Associate Professor Brian Russell Roberts discusses his new edited book Archipelagic American Studies.

The United States is more than just a continent—it is also made up of oceans, shorelines, and islands. Brian Roberts, associate professor of English at BYU, recently edited Archipelagic American Studies (2017), a collection of essays by scholars who are looking beyond the continental U.S. to provide a different set of lenses for how people and territories have experienced, resisted, and grappled with claims regarding status as part of the United States. “One of the ideas in Archipelagic American Studies is to undo that continentalism, to be a reminder of the oceans and islands,” said Roberts.

For examples of U.S. continentalism, we need look no further than the U.S. passport, which presents a quote from President Teddy Roosevelt: “This is a new nation, based on a mighty continent, of boundless possibilities.” We may also look back to historical terms like “the Continental Congress” and “the Continental Army,” but the United States claims many islands including Hawaii, Puerto Rico, American Samoa, and Guam, and it is also spread throughout many parts of the world. There are army bases, embassies, and numerous countries where the U.S. has real political influence. Considering all of these exceptions, it seems strange to still refer to the U.S. as continental.

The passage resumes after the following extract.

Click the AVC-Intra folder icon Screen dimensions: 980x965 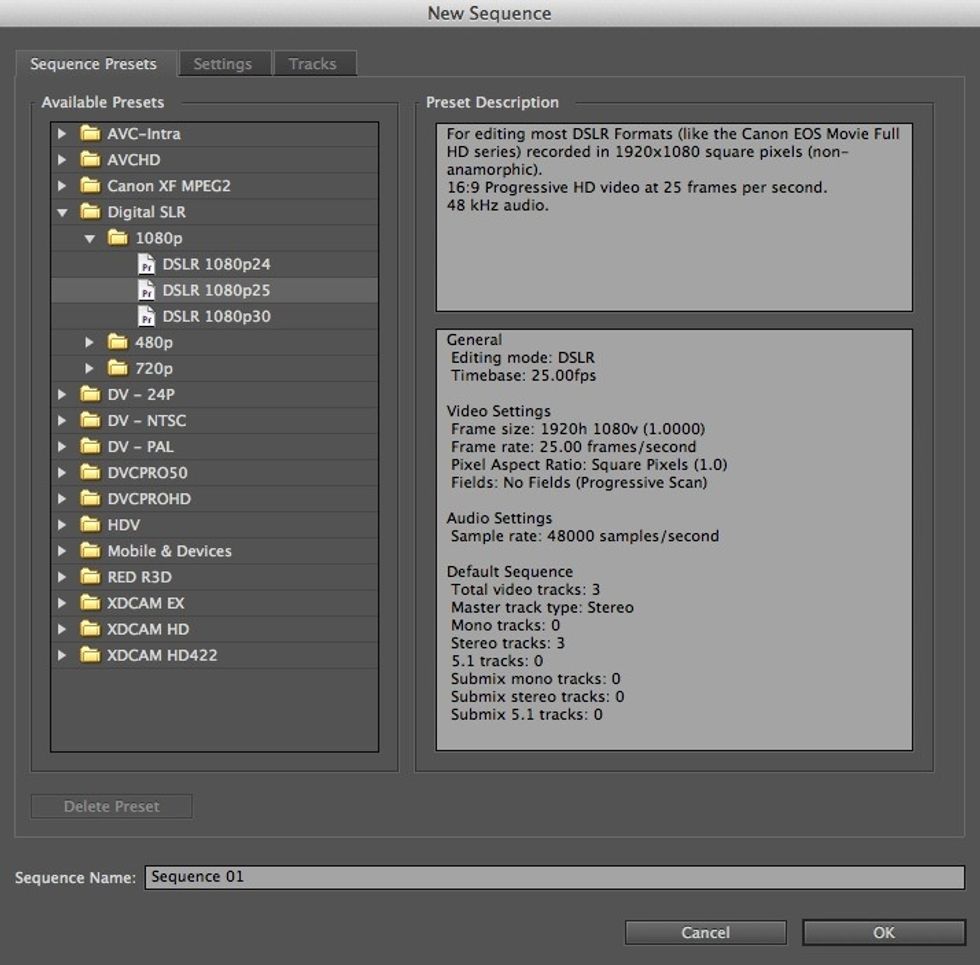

An important moment in American continentalism happened when American colonists expressed desire to separate from Britain. In “Common Sense,” Thomas Paine wrote, “Small islands not capable of protecting themselves, are the proper objects for kingdoms to take under their care; but there is something very absurd, in supposing a continent to be perpetually governed by an island.” From this idea of the United States as a continent grew Manifest Destiny, the belief that American people had a duty to spread across the continent and rule it as their birthright. Manifest Destiny led Americans to identify with continentalism, claiming a country that spreads East to West from “sea to shining sea.”

Growing up, Roberts lived in Hawaii, Indonesia, and Tennessee. “When I heard it at school in Tennessee, the narrative of westward expansion didn’t resonate very strongly with me, maybe because I had spent years growing up in Hawaii and Indonesia,” Roberts explained. In graduate school, he began searching for other narratives that fit more closely with his experiences. His research led him to the word “archipelagic,” which turns the word “archipelago” (or a group of islands) into an adjective. “The word opened a world of possibilities,” Roberts said. “I’ve tried to follow the implications of that word.” Those implications have led to a view of the United States and the Americas more generally as places made up of oceans and islands, places that are beyond the continent.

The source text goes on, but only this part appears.